Castel no pudo continuar ya que ella le arrebató el cuchillo con su habilidad. Como castigo para el rubio hizo otro corte en el estómago de Vega.

—No vuelvas a hacer eso porque te haré ver sus intestinos. No tienes idea de lo difícil que es no poder matarte, pero sí puedo matar a este muchacho —las amenazas de Iron Hell se detienen, pues Castel nuevamente estaba apuntando a su cuello. Ella quiso atraer también ese cuchillo, pero él sonrió.

—Es madera. Algo que no puedes controlar, Lady —respondió mientras sostenía con firmeza una rama puntiaguda contra su piel. No sabía lo que estaba haciendo, era lo único que se le vino a la mente ya que ella estaba junto a Ángelo y si utilizaba sus burbujas también podría cortarlo accidentalmente.

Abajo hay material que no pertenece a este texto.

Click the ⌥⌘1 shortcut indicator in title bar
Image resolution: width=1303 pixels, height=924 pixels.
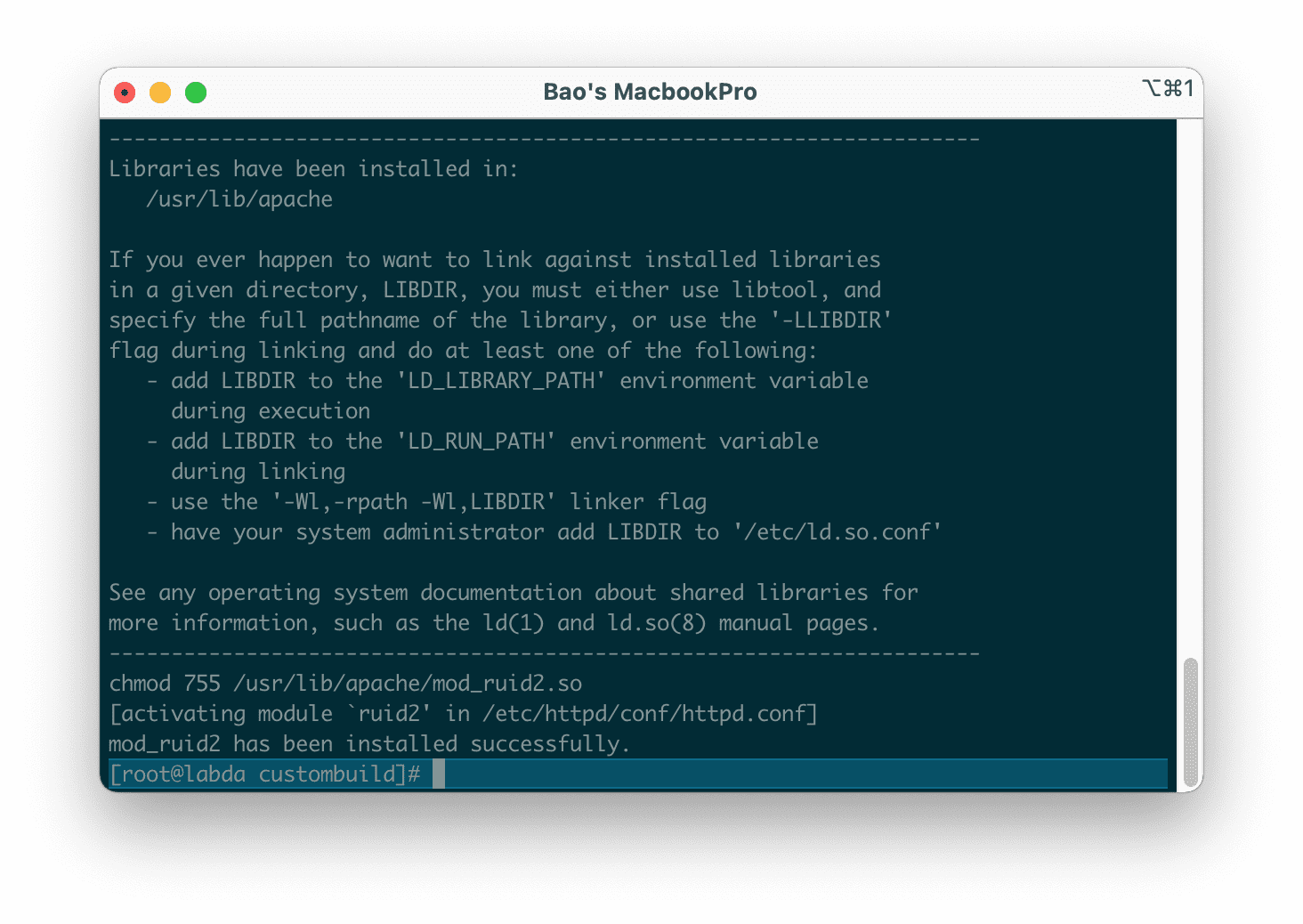click(1167, 89)
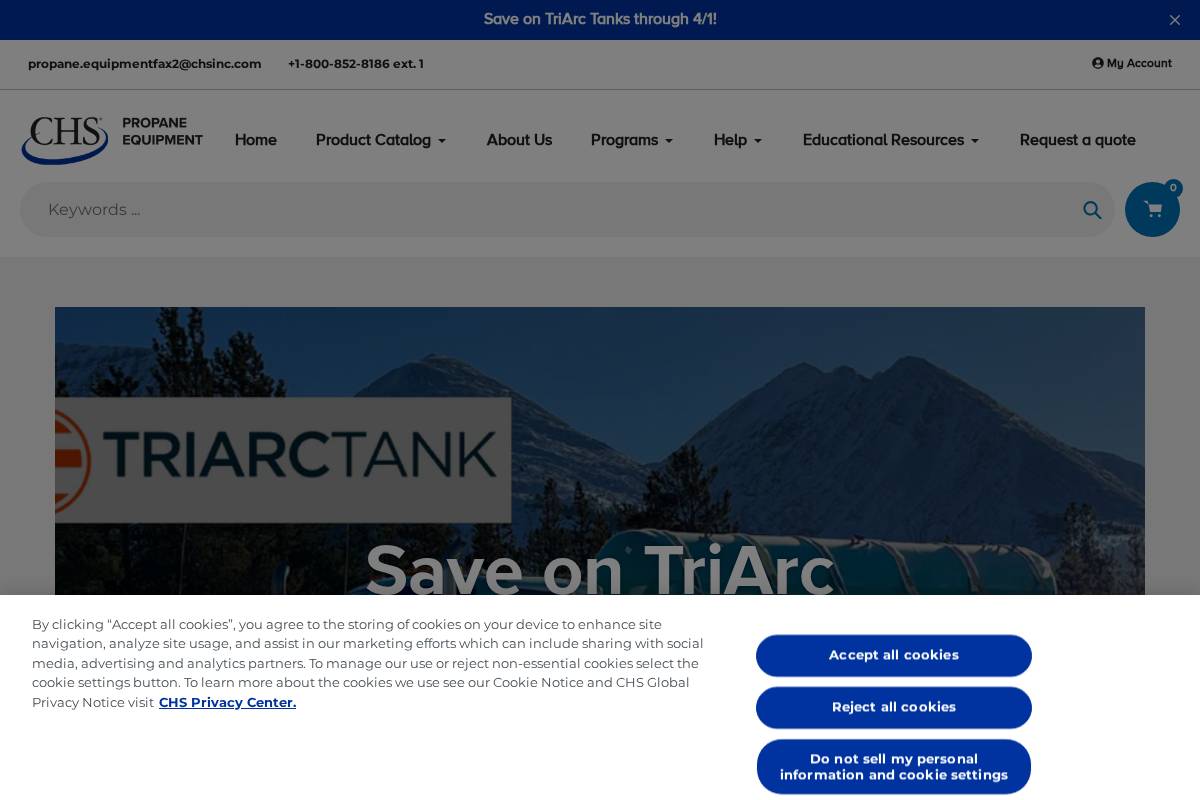Click Do not sell my personal information
Viewport: 1200px width, 800px height.
[893, 766]
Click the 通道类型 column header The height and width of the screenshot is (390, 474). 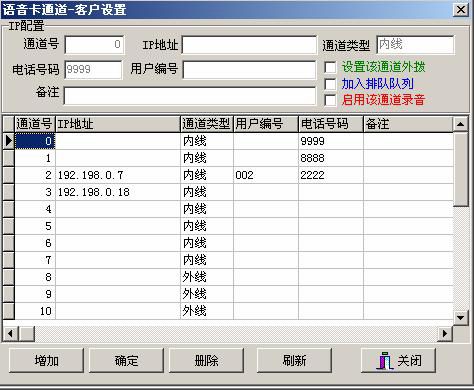point(207,124)
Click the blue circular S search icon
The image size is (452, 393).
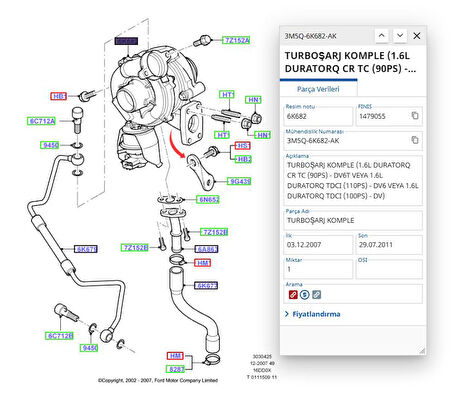tap(304, 295)
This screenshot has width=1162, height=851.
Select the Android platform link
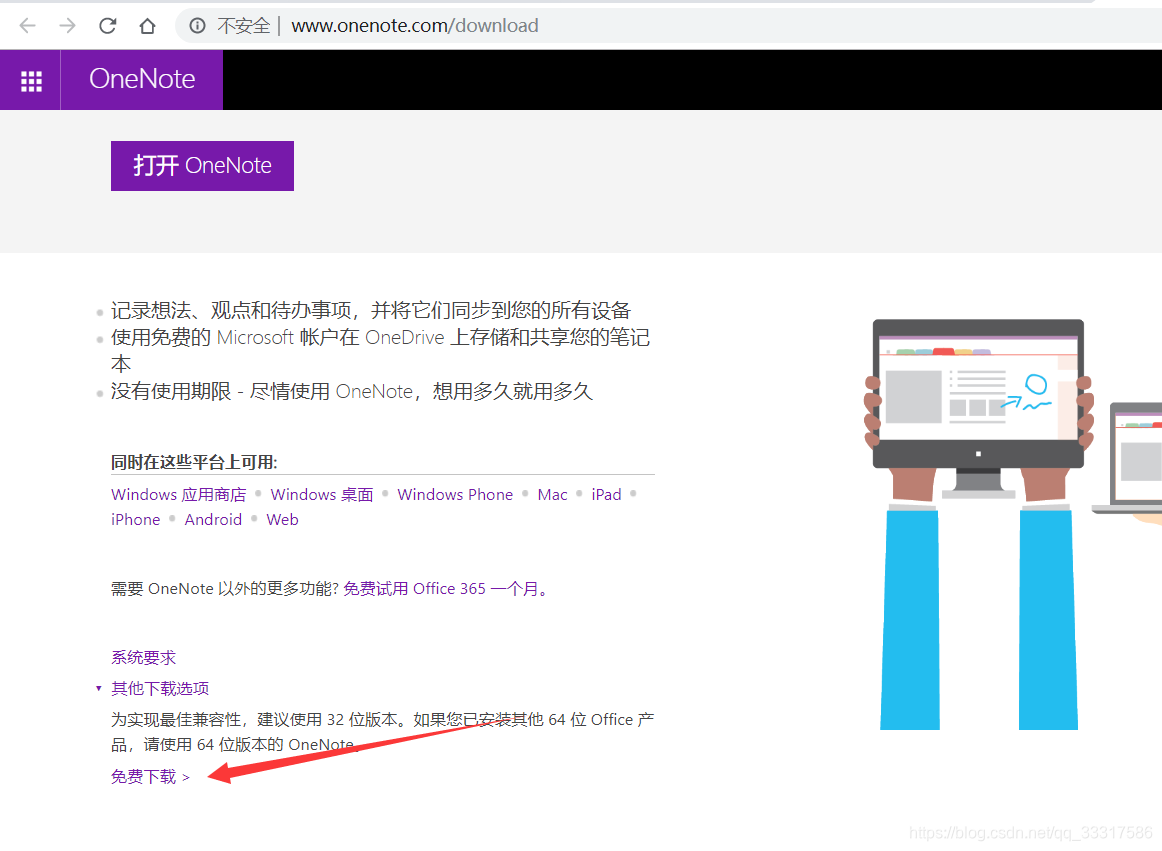tap(213, 519)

—No lo hagas —negó Vega, su voz se oía adolorida por el fuerte agarre—. ¿Por qué...?

—Porque somos amigos... mi primer amigo —murmuró para luego mover sus manos y atravesar su cuello. Iron Hell inmediatamente soltó a Ángelo y corrió hacia él, Castel se sintió mareado por el exceso de adrenalina y casi cayó al suelo, de no ser por ella que lo sostuvo.

—¡Carajo, estás loco! —exclamó mientras sostenía la herida para detener la hemorragia.

—Hora... d-de irnos... —susurró en respuesta y una burbuja los rodeó a ambos para elevarlos al cielo. Con sus últimas fuerzas planeaba llevarse a Iron Hell muy lejos de la casa Septimus.

—Niño estúpido —lo regaño la mujer mientras inspeccionaba la herida, la rama todavía seguía incrustada en su cuello y había un gran reguero de sangre que se hacía más grande con el paso del tiempo.

—No e-esperabas eso... —se burló, su respiración estaba agitada y un ardor se extendió por su garganta—. T-Te dije... que lo s-soltaras. Ahora l-los dos vamos a... morir.

—No morirás —lo contradijo. Lo sostenía en sus brazos mientras ella se encontraba arrodillada—. Te lo aseguro.

—S-Si... claro —susurró esto último y sus ojos se cerraron con pesadez.